Question

A ball starts from rest and rolls down 16 m down an incillined plane is 4 s what is the velocity of the ball at the bottom of the incline

Answer 1

Given:-

• Initial velocity ,u = 0m/s (at rest)

• Distance ,s = 16

• Time taken ,t = 4s

To Find:-

• Final velocity ,v ?

Solution:-

⠀⠀ According to the Question

As the ball start roll down from an inclined plane . So, we calculate the acceleration of the ball.

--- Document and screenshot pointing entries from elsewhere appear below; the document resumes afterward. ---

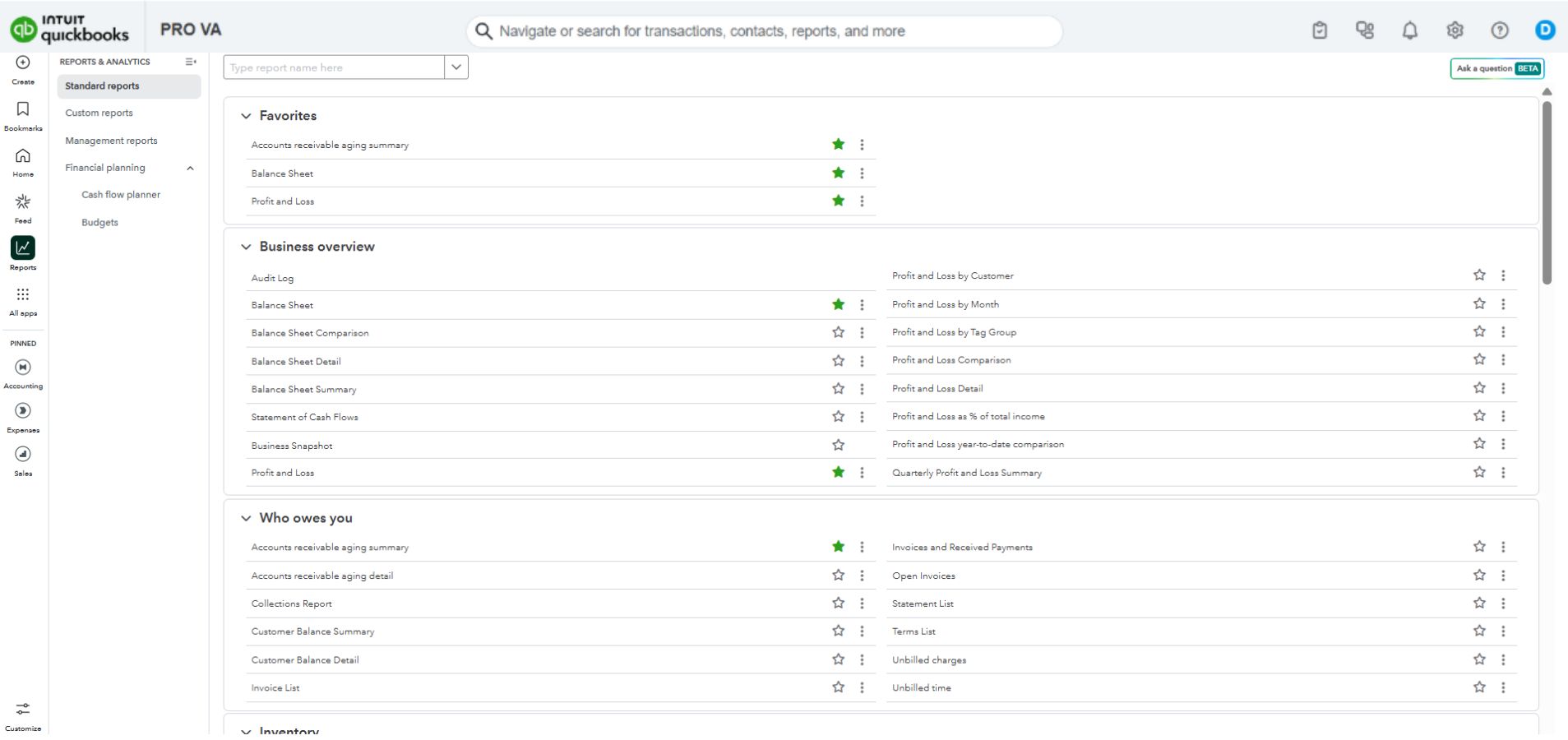
Task: Open pinned Accounting icon
Action: pos(23,368)
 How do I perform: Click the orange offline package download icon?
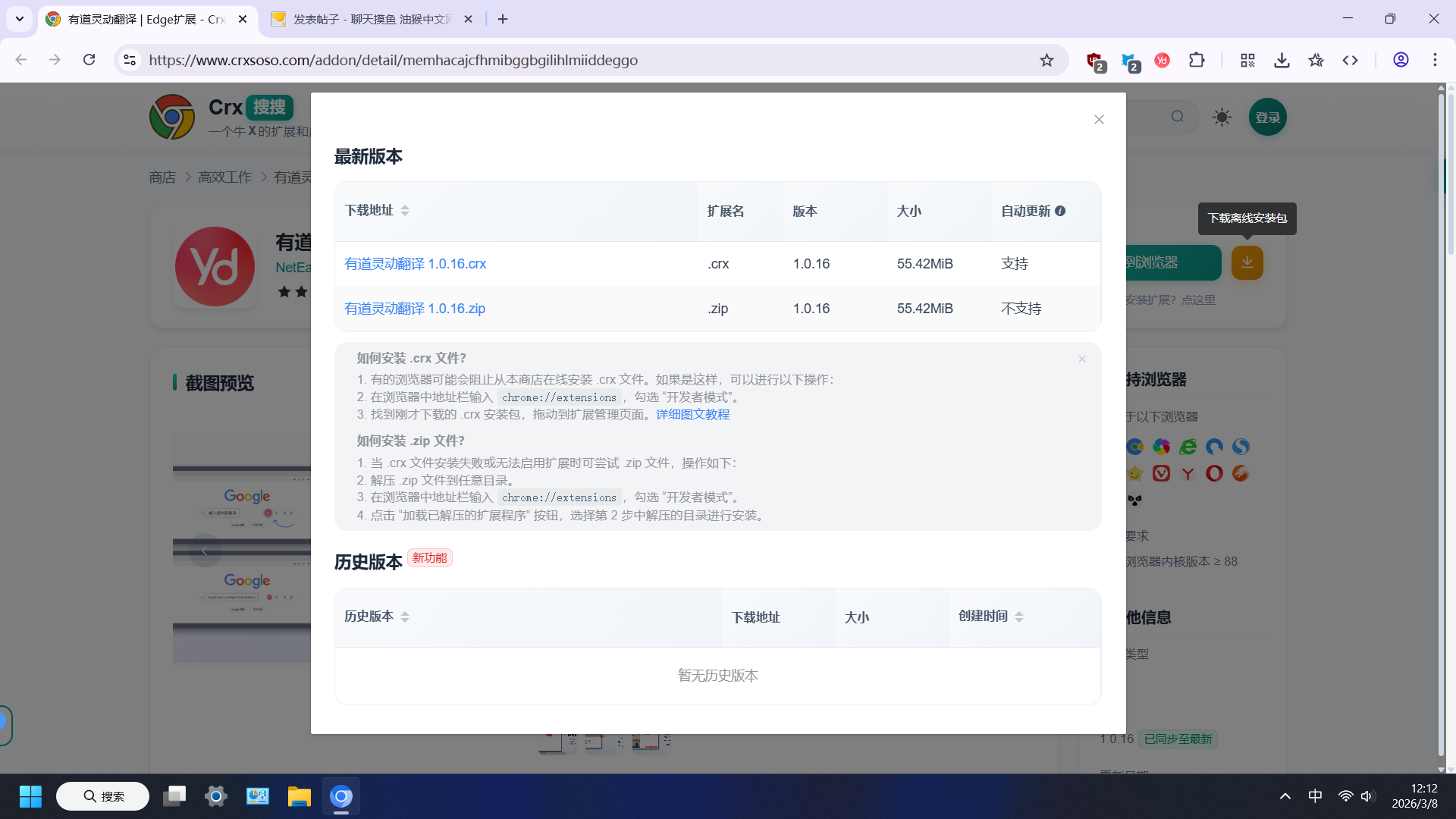point(1247,262)
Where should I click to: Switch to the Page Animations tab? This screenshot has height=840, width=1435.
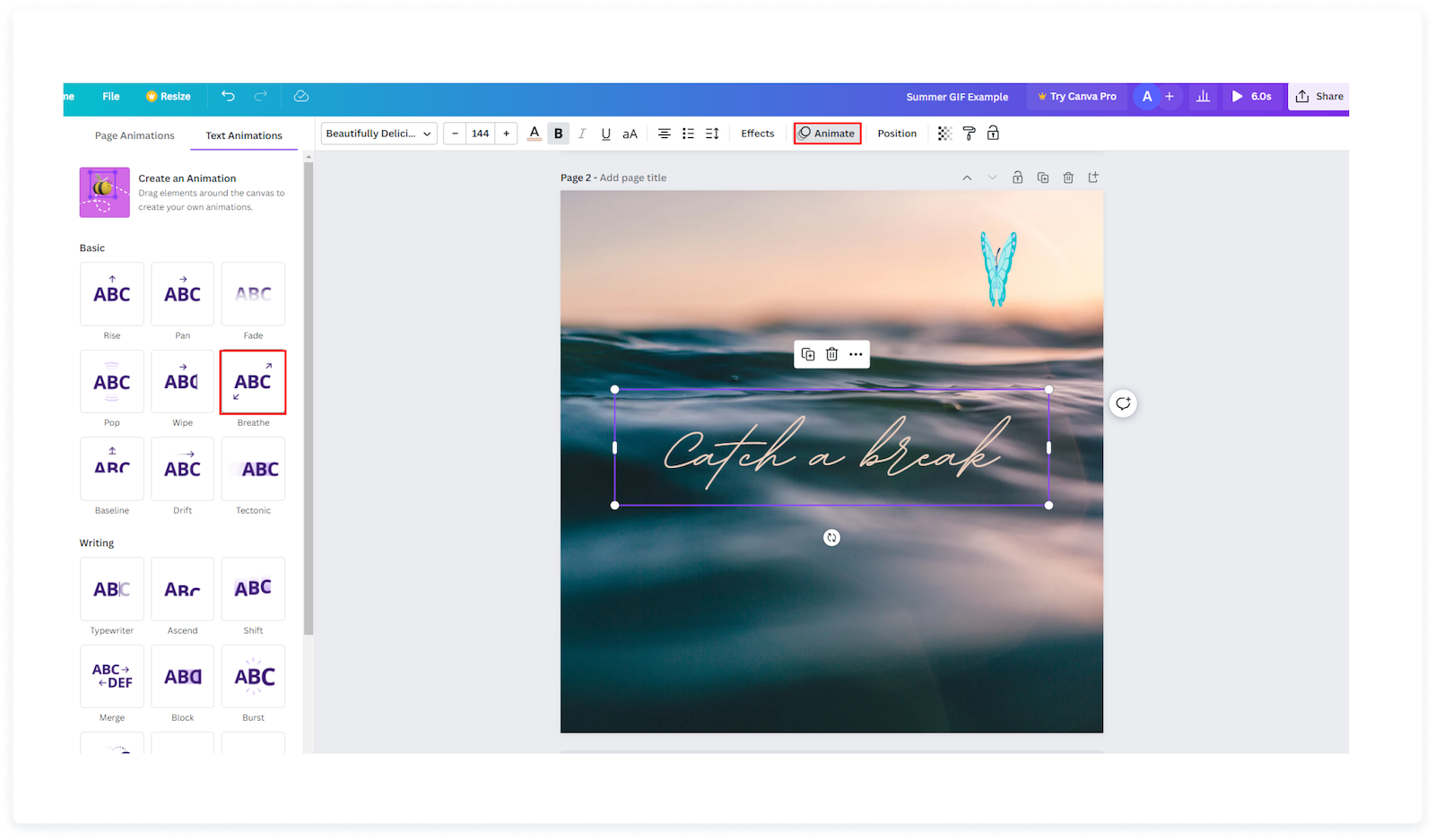[x=134, y=134]
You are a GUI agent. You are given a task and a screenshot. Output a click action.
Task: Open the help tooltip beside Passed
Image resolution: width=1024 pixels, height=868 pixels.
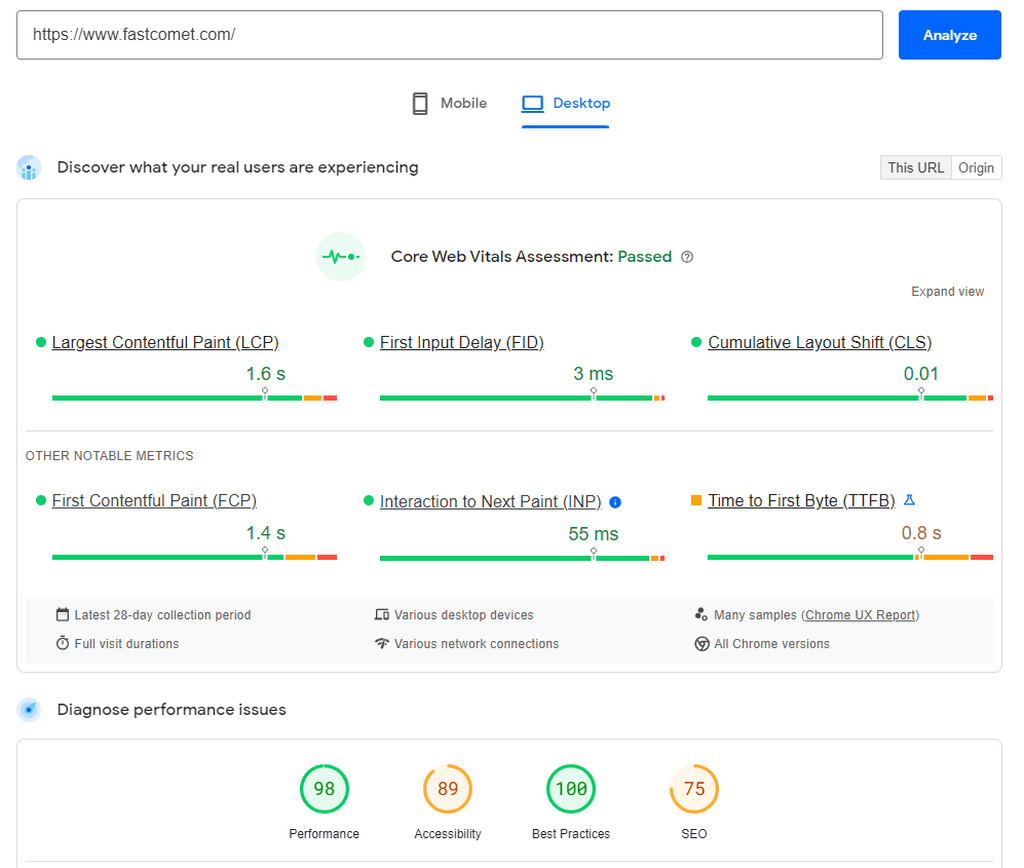[x=686, y=257]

Using 2nd equation of motion.

• s = ut + 1/2 at²

substitute the value we get

$:\implies$ 16 = 0×4 + 1/2×a × 4²

$:\implies$ 16 = 0 + 1/2 × 16 × a

$:\implies$ 16 = 8a

$:\implies$ a = 16/8

$:\implies$ a = 2 m/s²

Now using 3rd equation of motion

• v² = u² + 2as

where

• v denote final velocity
• u denote initial velocity
• a denote acceleration due to gravity
• s denote distance covered

Substitute the value we get

$:\implies$ v² = 0² + 2 × 2×16

$:\implies$ v² = 0 + 4 × 16

$:\implies$ v² = 64

$:\implies$ v = √64

$:\implies$ v = 8 m/s

• Hence, the final velocity of the ball is 8 m/s .

Answer 2

Given :-

• A ball starts from rest and rolls down 16 m down an inclined plane is 4 s.

To Find :-

• What is the velocity of the ball at the bottom of the incline.

Formula Used :-

$\clubsuit$ Second Equation Of Motion Formula :

$\longmapsto \sf\boxed{\bold{\pink{s =\: ut + \dfrac{1}{2}at^2}}}$

$\clubsuit$ Third Equation Of Motion Formula :

$\longmapsto \sf\boxed{\bold{\pink{v^2 - u^2 =\: 2as}}}$

where,

• s = Distance Covered
• u = Initial Velocity
• t = Time
• a = Acceleration
• v = Final Velocity

Solution :-

First, we have to find the acceleration :

Given :

• Distance Covered = 16 m
• Initial Velocity = 0 m/s
• Time = 4 seconds

According to the question by using the formula we get,

$\implies \sf 16 =\: 0(4) + \dfrac{1}{2} \times a(4)^2$

$\implies \sf 16 =\: 0 + \dfrac{1}{2} \times a(16)$

$\implies \sf 16 - 0 =\: \dfrac{1}{2} \times 16a$

$\implies \sf 16 =\: \dfrac{1}{2} \times 16a$

$\implies \sf 16 \times 2 =\: 16a$

$\implies \sf 32 =\: 16a$

$\implies \sf \dfrac{\cancel{32}}{\cancel{16}} =\: a$

$\implies \sf 2 =\: a$

$\implies \sf \bold{\purple{a =\: 2\: m/s^2}}$

Hence, the acceleration is 2 m/s².

Now, we have to find the final velocity :

Given :

• Initial Velocity = 0 m/s
• Acceleration = 2 m/s²
• Distance Covered = 16 m

According to the question by using the formula we get,

$\longrightarrow \sf (v)^2 - (0)^2 =\: 2(2)(16)$

$\longrightarrow \sf (v)^2 - 0 =\: 2 \times 2 \times 16$

$\longrightarrow \sf (v)^2 =\: 4 \times 16$

$\longrightarrow \sf (v)^2 =\: 64$

$\longrightarrow \sf v =\: \sqrt{64}$

$\longrightarrow \sf\bold{\red{v =\: 8\: m/s}}$

$\therefore$ The velocity of the ball at the bottom of the incline is 8 m/s.